Corrine Koslo (born c. 1958 in France) is a Canadian actress. Primarily a stage actress most prominently associated with the Shaw Festival, she has also had supporting and voice roles in film and television.

A 1981 graduate of the Vancouver Playhouse's acting school, she has acted on stage throughout Canada. She is a two-time Dora Mavor Moore Award winner for her performances in Bunnicula and Seussical; a two-time Jessie Richardson Award winner for her performances in Love and Anger and Sweeney Todd; and an Elizabeth Sterling Haynes Award winner for her performance in Blithe Spirit.

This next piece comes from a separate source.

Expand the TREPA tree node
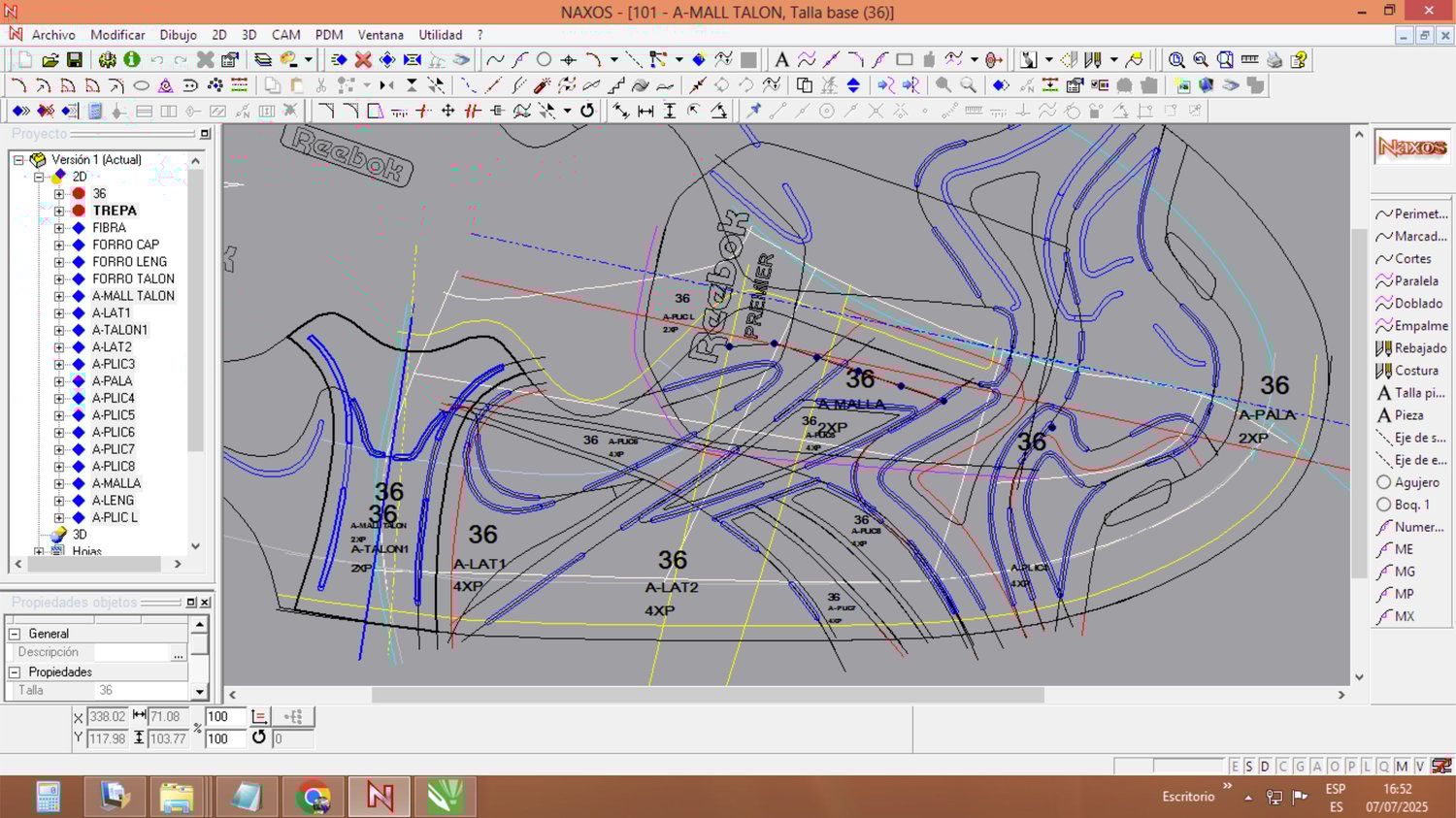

Her appearances at the Shaw Festival have included productions of Drama at Inish, Cat on a Hot Tin Roof, Brief Encounters, The Entertainer, The Mystery of Edwin Drood, The Matchmaker, The Apple Cart, The Seagull, Hobson's Choice, Holiday, Tonight We Improvise, Come Back, Little Sheba, and Lady Windermere's Fan. She has also appeared in Vancouver Playhouse productions of William Shakespeare plays, including Much Ado About Nothing and Romeo and Juliet.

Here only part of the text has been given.